Pitfall 2: Ignoring retry_after from Provider
The provider includes a retry_after value indicating when to retry. Some code ignores this:
# WRONG - Always using fixed backoff
time.sleep(5) # May be too short or too long
# CORRECT - Respect provider's retry_after
sleep_time = e.details.get("retry_after", default_backoff)
time.sleep(sleep_time)
Pitfall 3: Not Monitoring TPM vs RPM
Many developers only track requests but forget tokens:
# WRONG - Only checking RPM
if current_rpm < rpm_limit:
send_request()
# CORRECT - Checking both limits
if current_rpm < rpm_limit and current_tpm < tpm_limit:
send_request()
Pitfall 4: Concurrent Requests Without Coordination
Multiple processes or threads can independently exhaust rate limits:
# WRONG - No coordination across processes
import multiprocessing
def worker(prompt):
agent = Agent(model="gpt-4")
return agent.run(prompt)
with multiprocessing.Pool(10) as pool:
results = pool.map(worker, prompts) # 10x rate limit usage!
# CORRECT - Use a shared queue or rate limiter
from openclaw.queue import DistributedRateLimiter
limiter = DistributedRateLimiter(rpm_limit=120)
def worker(prompt):
with limiter.acquire():
agent = Agent(model="gpt-4")
return agent.run(prompt)
Pitfall 5: Not Handling Partial Failures
When processing batches, some requests may succeed while others hit rate limits:
# WRONG - Failing entire batch on any error
results = []
for prompt in prompts:
results.append(agent.run(prompt)) # Stops on first error
# CORRECT - Implement partial failure handling
results = []
errors = []
for i, prompt in enumerate(prompts):
try:
results.append({"index": i, "result": agent.run(prompt)})
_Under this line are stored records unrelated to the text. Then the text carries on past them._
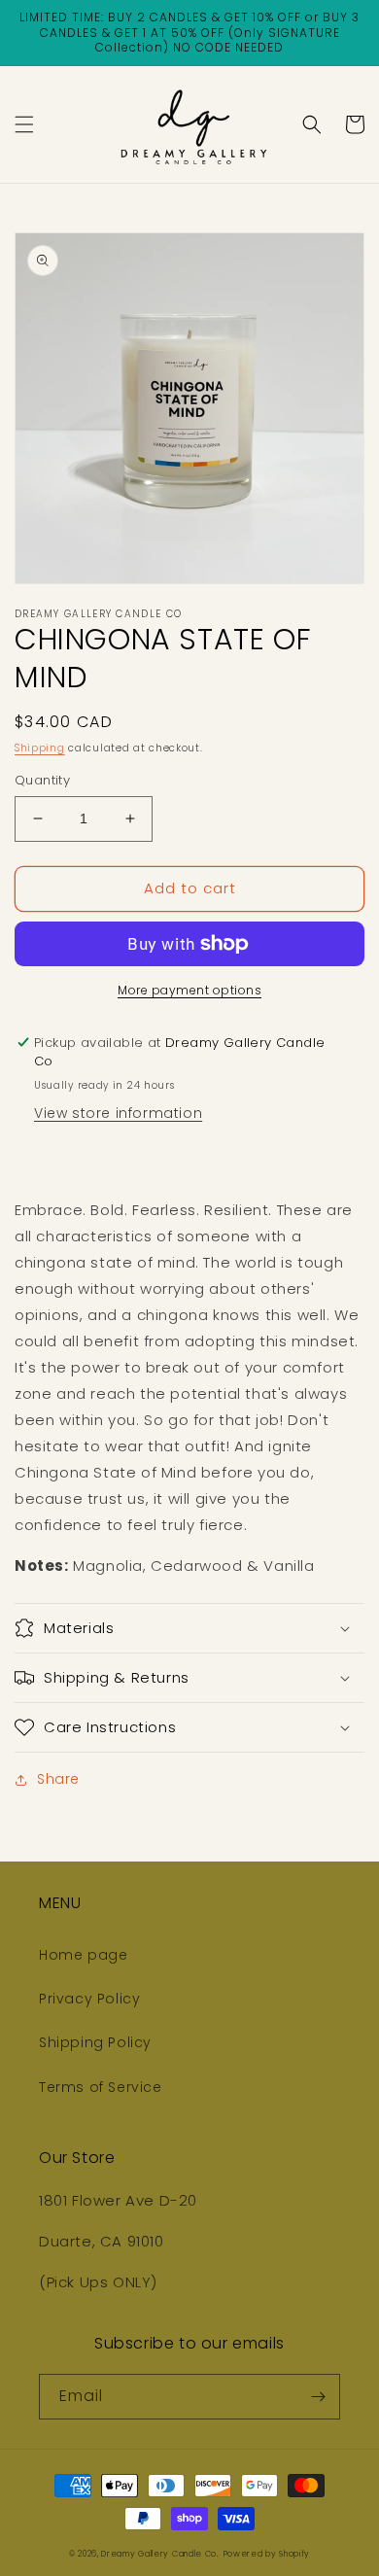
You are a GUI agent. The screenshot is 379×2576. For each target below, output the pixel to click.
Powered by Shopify (267, 2553)
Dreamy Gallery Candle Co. (160, 2553)
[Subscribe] (317, 2396)
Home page (83, 1955)
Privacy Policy (89, 1998)
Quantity (42, 780)
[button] (24, 124)
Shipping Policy (95, 2042)
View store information (118, 1113)
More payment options (189, 990)
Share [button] (58, 1779)
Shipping (40, 748)
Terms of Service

except OpenClawError as e:
if e.code == "clw-llm-limit-exceeded":
errors.append({"index": i, "error": e, "retryable": True})
else:
errors.append({"index": i, "error": e, "retryable": False})
6. Related Errors
The following errors are commonly related to clw-llm-limit-exceeded:
| Error Code | Description | Relationship |
|---|---|---|
clw-auth-invalid | Authentication failure with LLM provider | Can trigger rate limit errors if repeated auth attempts exhaust limits |
clw-context-length | Input exceeds model’s context window | Large prompts consume more tokens, increasing TPM usage |
clw-model-unavailable | Requested model is unavailable | May trigger fallback attempts that hit rate limits |
clw-timeout-operation | LLM request timed out | Timeout retries can compound rate limit issues |
clw-rate-limit-global | Global account-level rate limit exceeded | More severe than model-specific limits |
Troubleshooting Related Errors
When clw-context-length occurs alongside clw-llm-limit-exceeded:
# Reduce token usage to address both errors
from openclaw import Agent
from openclaw.utils import ContextManager
agent = Agent(
model="gpt-4",
context_manager=ContextManager(
max_tokens=6000,
compression_threshold=0.7
)
)
When clw-timeout-operation leads to clw-llm-limit-exceeded:
# Increase timeout to reduce unnecessary retries
agent = Agent(
model="gpt-4",
timeout=120, # Increased from default
max_retries=2 # Reduced to prevent retry storms
)
Summary
The clw-llm-limit-exceeded error indicates that your OpenClaw application’s LLM API usage has exceeded the rate limits imposed by your provider. To resolve this error:
- Monitor your RPM and TPM usage against provider limits
- Configure rate limit parameters in your OpenClaw setup
- Implement exponential backoff for retry logic
- Optimize token usage through context compression and batching
- Queue requests when handling high-volume workloads
By following these steps and avoiding common pitfalls, you can build resilient OpenClaw applications that handle LLM rate limits gracefully while maintaining optimal performance.